- [DIRECTIONS] Across the whole listing, filter for the string "computer" and copy every line that has it.

────────

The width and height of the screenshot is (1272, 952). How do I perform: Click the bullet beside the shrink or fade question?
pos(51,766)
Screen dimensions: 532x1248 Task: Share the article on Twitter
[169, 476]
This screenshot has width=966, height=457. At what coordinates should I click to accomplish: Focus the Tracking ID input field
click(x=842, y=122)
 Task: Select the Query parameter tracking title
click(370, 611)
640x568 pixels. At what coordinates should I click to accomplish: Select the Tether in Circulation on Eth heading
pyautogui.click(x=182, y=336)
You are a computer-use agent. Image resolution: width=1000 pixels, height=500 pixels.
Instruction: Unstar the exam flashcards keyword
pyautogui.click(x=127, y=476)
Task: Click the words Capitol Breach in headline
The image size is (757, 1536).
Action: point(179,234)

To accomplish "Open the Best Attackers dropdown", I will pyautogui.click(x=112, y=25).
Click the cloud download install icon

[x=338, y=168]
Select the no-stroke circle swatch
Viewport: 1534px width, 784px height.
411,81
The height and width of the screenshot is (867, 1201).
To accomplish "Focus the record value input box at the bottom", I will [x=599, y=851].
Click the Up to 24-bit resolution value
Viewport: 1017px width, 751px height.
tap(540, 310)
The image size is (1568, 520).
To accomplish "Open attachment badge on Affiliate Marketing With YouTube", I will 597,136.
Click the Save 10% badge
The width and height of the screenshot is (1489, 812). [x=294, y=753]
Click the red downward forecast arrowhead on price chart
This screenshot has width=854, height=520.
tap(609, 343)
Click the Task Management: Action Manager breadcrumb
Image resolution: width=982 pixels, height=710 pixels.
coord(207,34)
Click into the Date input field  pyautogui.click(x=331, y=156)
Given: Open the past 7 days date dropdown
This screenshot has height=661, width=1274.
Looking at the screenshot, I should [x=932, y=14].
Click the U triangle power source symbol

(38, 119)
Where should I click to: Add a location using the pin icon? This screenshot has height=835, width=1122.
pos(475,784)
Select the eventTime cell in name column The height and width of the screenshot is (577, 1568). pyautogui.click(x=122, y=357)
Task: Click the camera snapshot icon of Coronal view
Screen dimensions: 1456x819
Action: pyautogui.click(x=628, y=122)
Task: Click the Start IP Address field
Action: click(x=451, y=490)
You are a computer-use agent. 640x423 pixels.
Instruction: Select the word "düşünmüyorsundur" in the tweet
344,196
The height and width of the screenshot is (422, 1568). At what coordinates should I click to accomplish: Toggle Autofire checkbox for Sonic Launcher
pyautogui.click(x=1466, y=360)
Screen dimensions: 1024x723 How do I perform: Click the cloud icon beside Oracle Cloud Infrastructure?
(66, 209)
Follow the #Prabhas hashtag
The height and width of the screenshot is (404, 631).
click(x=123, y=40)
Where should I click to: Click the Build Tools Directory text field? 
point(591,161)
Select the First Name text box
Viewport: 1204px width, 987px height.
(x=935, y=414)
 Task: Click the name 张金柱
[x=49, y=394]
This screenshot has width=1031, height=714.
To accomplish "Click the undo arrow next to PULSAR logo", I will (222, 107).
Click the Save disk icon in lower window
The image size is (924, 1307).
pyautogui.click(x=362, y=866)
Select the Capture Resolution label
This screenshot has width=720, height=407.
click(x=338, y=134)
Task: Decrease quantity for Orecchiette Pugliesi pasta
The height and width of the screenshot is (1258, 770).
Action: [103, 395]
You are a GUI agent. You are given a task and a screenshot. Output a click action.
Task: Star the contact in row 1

────────

- [OUTPUT BELOW]
You are a computer-use agent. Image resolution: width=1000 pixels, height=500 pixels.
You are a computer-use agent. 640x423 pixels.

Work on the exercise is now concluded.